PurpleAIStarted in April 2021
AI for perpetual improvement of Red Team and Blue Team activities.
Artifical Intelligence (AI) is a promising technology that has the potential to change the cyber security landscape for good. AI can be used for defensive cyber security activities, such as attack detection, but unfortunately it can also be used for launching advanced automated cyberattacks.
Moreover, the threat landscape is evolving in such a rapid pace which makes it almost unfeasible to keep up the pace. For the Red team, aiming to overcome the implemented security controls and find new attack vectors, there seem to be too many options to cover. On the other hand, for the Blue team, aiming to strengthen the organization’s security posture and resolve security incidents, it is extremely challenging to keep up the pace with limited human resources, and it is waste of resources when alerts turn out to be false positives.
In the PurpleAI project we aim to utilize the potential of AI to partially solve both the Red team and Blue team challenges. The ambition is to utilize a small-scale simulation environment, a.k.a. “the playing field”, in which we can perform reproducible agent-based “Purple” exercises, consisting of offensive (Red team) and defensive (Blue team) actions. With this method we believe we can employ AI to perpetually improve the automated Blue Team and Red Team decision making. This should result in actionable security improvement advice for the Blue team, and will most importantly learn us how to prepare for future AI-infused cyber battle scenarios.
In the explore phase of this project we have focused on validating the desirability of this idea within the PCSI partner organizations. Furthermore, we have started a landscape assessment of the state-of-the-art technologies that help us develop and implement the playing field, Blue team and Red team technologies and what added value AI technology can bring.
At the end of the Explore phase we have concluded that:
- Desirability of the PurpleAI idea is confirmed by more than 10 experts at 3 different PCSI partner organizations.
- The potential of PurpleAI is to help the Red team with increasing their coverage, but it will especially help to alleviate the Blue team both directly and indirectly.
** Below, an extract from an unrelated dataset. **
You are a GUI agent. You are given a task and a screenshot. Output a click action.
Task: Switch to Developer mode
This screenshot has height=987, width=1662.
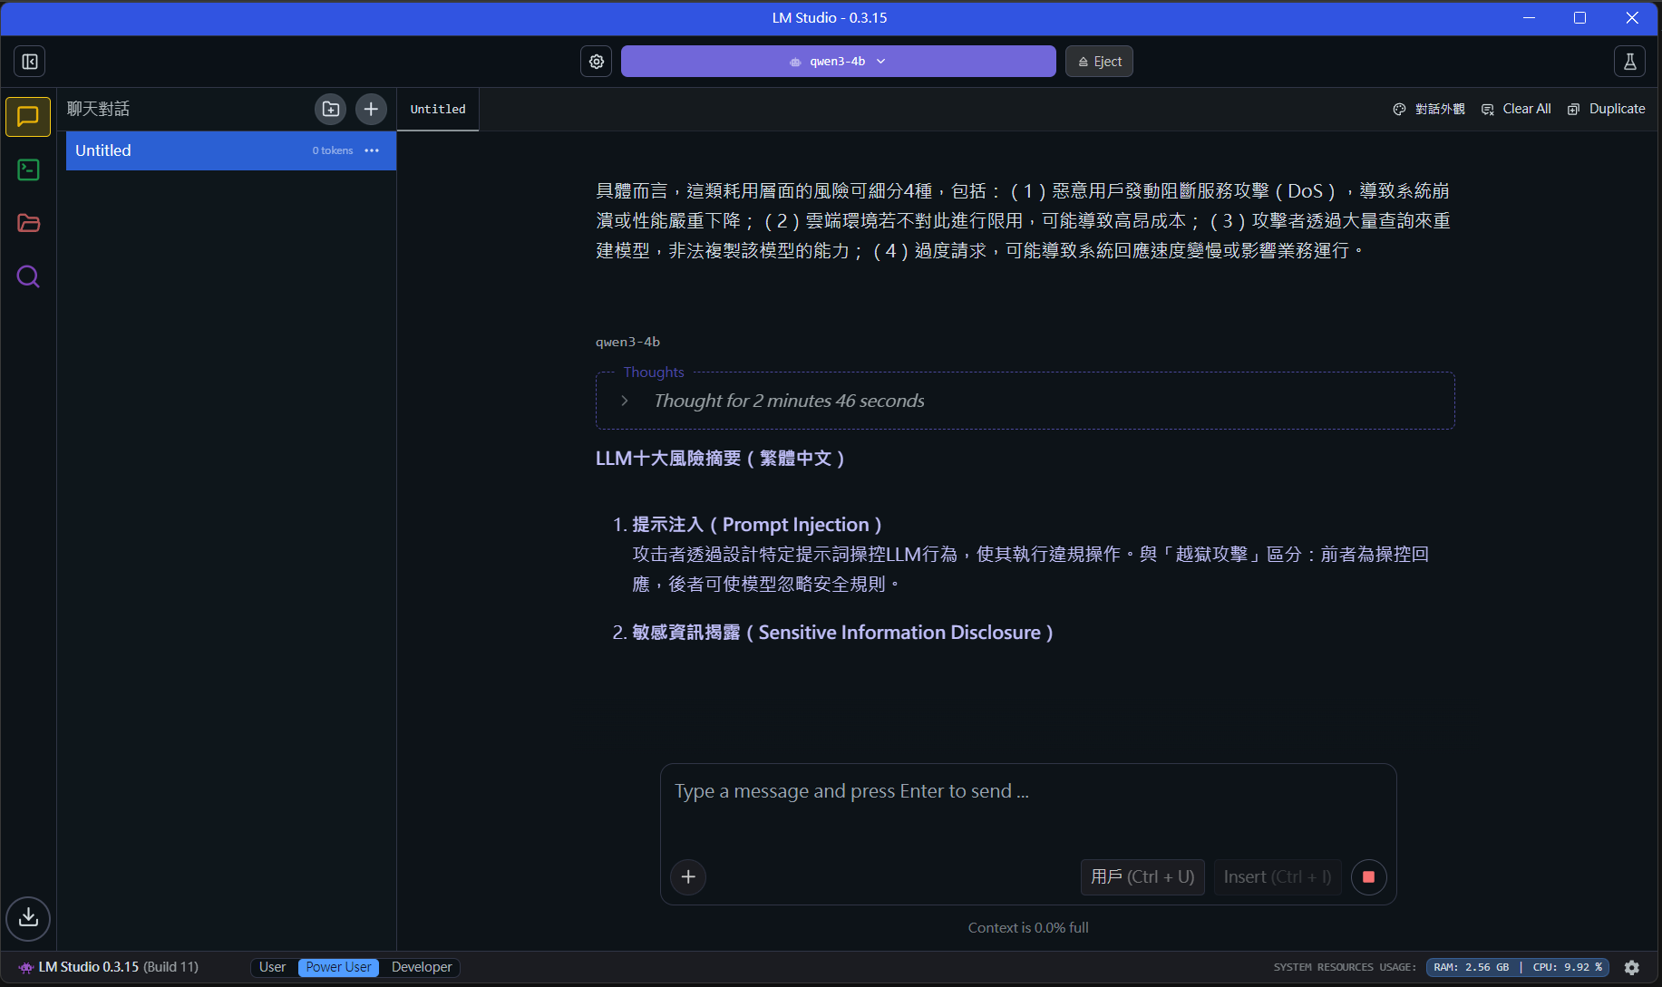422,967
- PurpleAI is an ambitious and long-term effort from a technical perspective. We will have to build on top of existing technologies, and potentially involve external organizations.
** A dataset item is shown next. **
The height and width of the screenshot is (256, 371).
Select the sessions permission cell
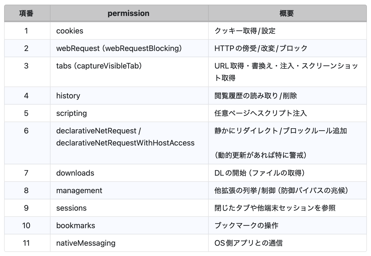pos(71,208)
Activities within the PoC phase
In the PoC phase we will focus on the technological feasibility of the PurpleAI idea. Furthermore, we have to scope the idea down to a minimum viable product that still proves the concept of PurpleAI. We will continue the technological exploration that we already started in the Explore phase. We strive to have a proof-of-concept that fully shows the potential of PurpleAI, for a narrowly scoped scenario, within a simplified virtual environment.
This project is part of the trend
Growing use of AI applications
Artificial Intelligence (AI) is the ability of systems to display (human) intelligent behavior with automatic decisions or decision support as a result. Smart algorithms offer new possibilities for linking different data sources. The use of counter AI and reinforced learning for detection could be a possible way to make cyber security more effective. AI is increasingly used by defenders and attackers both, e.g. red teaming can experience significant improvements as traditional penetration testing outpaced by today’s complexity. AI can be used to automatically find vulnerabilities, automatically patch, and automatically generate exploits. Explainability and responsibility must however always be taken into account.
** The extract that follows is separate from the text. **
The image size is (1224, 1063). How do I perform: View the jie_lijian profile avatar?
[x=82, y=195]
Increase of malicious uses and abuses of AI
Malicious uses and abuses of AI take place more often. Such as adversarial machine learning, which is a machine learning technique that attempts to fool models by supplying deceptive input. It is an increasingly important research domain to explore attacks on learning algorithms that attempt to influence predictions, and provides defense mechanisms against adversarial tampering. Also manipulation of algorithms used for data labeling can occur. AI can also be used for hacks, or AI algorithms of organsations can be manipulated.